Furthermore, given that the steady state half-life of vitamin D in the blood is about three weeks and is highly susceptible to seasonal variations22, it is astonishing that these researchers felt it was acceptable to assume that vitamin D blood levels remained constant for 16 years until the patients were diagnosed with pancreatic cancer.

To assume that a single 25-hydroxy vitamin D blood level measurement in people who smoke and live in an area where sun exposure is extremely limited has anything to do with the development of pancreatic cancer 16 years later defies scientific, rational logic.

However, setting aside the obvious methodological limitations with this study, higher pre-diagnostic 25-hydroxyvitamin D levels may be observed in pancreatic patients.

In fact, using advanced techniques like immunohistochemistry, studies show that 1-alpha(OH)ase (a critical enzyme that helps generate activated vitamin D in tissue) is highly expressed in both normal and malignant pancreatic tissue.

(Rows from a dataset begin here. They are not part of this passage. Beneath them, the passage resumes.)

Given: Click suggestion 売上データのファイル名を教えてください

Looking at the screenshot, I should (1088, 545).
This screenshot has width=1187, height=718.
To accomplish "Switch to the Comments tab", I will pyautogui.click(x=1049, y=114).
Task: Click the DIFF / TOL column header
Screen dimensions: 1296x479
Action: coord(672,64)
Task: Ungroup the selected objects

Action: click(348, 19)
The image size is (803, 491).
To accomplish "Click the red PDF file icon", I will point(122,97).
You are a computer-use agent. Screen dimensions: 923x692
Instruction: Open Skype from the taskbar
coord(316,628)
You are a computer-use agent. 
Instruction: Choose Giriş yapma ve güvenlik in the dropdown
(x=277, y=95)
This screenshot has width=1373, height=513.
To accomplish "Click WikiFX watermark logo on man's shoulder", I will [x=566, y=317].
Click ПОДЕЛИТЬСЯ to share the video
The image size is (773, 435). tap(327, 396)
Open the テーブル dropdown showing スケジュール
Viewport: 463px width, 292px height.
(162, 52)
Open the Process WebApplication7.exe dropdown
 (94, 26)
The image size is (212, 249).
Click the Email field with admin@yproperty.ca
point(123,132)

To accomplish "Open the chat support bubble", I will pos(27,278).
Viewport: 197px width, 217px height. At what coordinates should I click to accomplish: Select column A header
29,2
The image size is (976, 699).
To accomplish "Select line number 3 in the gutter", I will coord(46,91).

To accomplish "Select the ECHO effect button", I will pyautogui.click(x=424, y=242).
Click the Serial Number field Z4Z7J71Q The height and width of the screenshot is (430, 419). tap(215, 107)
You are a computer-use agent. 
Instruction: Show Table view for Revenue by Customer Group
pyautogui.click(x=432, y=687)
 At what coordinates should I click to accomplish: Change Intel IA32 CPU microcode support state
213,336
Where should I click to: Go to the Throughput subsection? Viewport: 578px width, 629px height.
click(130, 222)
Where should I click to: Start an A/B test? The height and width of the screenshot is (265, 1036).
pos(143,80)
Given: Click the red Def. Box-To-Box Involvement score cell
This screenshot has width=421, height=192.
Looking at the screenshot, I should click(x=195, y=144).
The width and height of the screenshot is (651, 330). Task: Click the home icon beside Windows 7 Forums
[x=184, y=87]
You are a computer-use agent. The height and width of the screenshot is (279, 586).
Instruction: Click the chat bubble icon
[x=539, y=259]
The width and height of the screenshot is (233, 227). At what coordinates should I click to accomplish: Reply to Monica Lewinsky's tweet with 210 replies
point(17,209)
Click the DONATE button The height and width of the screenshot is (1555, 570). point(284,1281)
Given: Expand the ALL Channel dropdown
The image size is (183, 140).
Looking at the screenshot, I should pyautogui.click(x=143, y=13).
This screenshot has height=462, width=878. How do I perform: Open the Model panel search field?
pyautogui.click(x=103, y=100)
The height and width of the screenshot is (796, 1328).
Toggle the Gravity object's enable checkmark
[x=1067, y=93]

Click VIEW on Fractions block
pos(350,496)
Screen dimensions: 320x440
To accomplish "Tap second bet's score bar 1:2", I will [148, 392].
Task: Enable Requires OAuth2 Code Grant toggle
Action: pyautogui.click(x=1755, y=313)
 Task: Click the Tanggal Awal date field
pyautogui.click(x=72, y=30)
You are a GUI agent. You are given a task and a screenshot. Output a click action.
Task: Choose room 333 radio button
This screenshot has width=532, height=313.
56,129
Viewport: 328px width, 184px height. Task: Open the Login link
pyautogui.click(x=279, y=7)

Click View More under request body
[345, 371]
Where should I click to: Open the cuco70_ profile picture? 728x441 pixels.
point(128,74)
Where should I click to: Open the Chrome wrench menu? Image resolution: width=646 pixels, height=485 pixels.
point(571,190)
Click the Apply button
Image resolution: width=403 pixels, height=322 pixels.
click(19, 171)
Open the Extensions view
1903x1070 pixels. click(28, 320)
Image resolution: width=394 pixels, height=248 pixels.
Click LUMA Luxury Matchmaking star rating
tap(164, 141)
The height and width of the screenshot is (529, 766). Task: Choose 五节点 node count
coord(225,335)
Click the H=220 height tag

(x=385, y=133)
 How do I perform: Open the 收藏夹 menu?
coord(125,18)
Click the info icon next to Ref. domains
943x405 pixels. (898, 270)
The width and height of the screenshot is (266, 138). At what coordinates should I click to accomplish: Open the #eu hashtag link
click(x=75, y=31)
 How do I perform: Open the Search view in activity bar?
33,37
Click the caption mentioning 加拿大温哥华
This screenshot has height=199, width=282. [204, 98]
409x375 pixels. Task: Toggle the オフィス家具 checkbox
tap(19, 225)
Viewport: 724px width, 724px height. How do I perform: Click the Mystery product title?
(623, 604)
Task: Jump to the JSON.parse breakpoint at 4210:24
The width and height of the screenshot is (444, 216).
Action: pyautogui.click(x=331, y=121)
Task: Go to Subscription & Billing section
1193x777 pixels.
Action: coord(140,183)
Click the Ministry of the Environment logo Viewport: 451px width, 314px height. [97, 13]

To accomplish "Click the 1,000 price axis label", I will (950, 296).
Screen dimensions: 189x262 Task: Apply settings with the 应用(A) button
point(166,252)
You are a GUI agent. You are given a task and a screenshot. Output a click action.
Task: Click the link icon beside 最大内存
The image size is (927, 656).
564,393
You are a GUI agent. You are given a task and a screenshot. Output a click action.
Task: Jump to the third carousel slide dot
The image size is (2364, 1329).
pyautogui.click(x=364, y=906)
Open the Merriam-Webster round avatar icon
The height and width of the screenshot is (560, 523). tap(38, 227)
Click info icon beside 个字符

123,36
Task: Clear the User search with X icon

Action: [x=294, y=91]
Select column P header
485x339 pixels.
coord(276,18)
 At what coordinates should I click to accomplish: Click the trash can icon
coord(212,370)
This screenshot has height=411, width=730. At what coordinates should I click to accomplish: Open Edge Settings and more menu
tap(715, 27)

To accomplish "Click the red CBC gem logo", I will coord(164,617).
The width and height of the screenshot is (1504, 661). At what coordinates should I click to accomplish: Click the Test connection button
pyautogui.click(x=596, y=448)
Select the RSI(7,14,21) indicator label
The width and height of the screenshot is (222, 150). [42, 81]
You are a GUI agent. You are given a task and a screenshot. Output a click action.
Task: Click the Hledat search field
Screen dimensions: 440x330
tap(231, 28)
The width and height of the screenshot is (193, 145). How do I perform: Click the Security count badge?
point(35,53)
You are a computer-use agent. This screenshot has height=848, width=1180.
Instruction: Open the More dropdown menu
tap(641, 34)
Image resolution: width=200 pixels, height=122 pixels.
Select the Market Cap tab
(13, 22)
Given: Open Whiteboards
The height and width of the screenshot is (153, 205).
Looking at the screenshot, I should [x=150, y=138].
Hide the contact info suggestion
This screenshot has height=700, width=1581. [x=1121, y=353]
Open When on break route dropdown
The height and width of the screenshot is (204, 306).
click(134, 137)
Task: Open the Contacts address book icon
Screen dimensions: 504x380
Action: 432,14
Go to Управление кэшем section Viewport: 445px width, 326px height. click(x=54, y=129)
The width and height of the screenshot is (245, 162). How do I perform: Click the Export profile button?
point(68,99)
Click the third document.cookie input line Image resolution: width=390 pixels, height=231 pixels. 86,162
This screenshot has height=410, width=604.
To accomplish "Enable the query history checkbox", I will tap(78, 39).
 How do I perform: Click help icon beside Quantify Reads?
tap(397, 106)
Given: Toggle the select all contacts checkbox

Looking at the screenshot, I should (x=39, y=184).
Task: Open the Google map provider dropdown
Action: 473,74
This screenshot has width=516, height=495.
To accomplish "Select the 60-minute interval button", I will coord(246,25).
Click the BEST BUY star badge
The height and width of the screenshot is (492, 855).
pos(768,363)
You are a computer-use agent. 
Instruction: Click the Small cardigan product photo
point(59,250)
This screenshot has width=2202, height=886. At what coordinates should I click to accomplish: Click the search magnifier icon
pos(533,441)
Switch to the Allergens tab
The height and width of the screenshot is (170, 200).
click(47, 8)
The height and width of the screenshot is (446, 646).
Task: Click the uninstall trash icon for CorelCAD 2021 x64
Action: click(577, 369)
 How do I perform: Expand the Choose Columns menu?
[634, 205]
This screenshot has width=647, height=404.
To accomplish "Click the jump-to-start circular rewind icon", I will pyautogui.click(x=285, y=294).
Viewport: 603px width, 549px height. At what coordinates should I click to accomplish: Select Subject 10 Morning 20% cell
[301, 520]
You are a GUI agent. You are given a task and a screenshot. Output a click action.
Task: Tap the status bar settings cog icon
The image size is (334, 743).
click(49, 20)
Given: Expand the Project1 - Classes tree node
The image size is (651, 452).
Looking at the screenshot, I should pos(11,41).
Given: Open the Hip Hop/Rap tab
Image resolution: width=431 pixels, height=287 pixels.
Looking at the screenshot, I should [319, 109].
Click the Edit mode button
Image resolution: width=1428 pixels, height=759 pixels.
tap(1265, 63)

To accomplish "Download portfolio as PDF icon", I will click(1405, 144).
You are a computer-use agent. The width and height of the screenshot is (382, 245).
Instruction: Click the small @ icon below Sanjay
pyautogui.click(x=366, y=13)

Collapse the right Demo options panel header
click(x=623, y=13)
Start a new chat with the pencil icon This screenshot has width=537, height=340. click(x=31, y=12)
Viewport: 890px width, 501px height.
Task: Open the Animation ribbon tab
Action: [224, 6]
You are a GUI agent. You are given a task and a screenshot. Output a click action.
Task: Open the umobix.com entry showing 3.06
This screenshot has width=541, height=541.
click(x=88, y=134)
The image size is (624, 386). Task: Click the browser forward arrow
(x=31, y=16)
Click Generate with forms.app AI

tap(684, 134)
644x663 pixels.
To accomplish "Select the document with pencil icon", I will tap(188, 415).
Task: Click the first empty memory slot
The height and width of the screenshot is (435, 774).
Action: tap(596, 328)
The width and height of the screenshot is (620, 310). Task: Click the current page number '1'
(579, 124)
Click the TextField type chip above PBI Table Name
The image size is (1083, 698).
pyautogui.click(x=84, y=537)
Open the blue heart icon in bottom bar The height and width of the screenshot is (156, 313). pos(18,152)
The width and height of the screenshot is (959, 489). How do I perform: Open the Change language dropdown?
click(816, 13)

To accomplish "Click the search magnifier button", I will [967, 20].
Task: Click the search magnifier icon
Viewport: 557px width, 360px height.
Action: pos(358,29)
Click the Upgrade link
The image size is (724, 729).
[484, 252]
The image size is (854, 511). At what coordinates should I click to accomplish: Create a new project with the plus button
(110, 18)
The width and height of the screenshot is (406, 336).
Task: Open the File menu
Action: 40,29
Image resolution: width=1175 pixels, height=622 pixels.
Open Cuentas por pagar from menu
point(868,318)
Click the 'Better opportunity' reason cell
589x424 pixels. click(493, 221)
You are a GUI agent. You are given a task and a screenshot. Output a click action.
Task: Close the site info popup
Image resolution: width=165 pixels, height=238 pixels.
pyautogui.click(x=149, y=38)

Expression of this enzyme and enzymatic activity has been detected in pancreatic tumor cell lines.

Data indicate that 25-hydroxyvitamin D3 inhibits the growth of pancreatic cell lines in a manner that correlates with the level of induction of the cyclin-dependent kinase inhibitors p21 and p27 and with the induction of cell cycle arrest at the G(1)/S checkpoint. The growth of pancreatic cancer cell lines indicates that activating Ki-Ras mutations, which occur in almost 90% of pancreatic adenocarcinomas, does not interfere with the growth-inhibitory effects of 25-hydroxy vitamin D3. The expression of 1-alpha(OH)ase in normal and malignant pancreatic tissue and the anti-proliferative effects of the prohormone in these cells indicates that 25-hydroxy vitamin D3 may offer potential therapeutic and chemopreventive options for pancreatic cancer.23 What this also means is that since pancreatic cells produce 25-hydroxyvitamin D, when someone is diagnosed with pancreatic cancer they have a large number of rapidly proliferating pancreatic cells secreting higher levels of 25-hydroxyvitamin D. So compared to healthy controls, a group of pancreatic cancer patients may as whole have higher 25-hydroxyvitamin D because they have more rapidly proliferating (malignant) pancreatic cells releasing it into the bloodstream.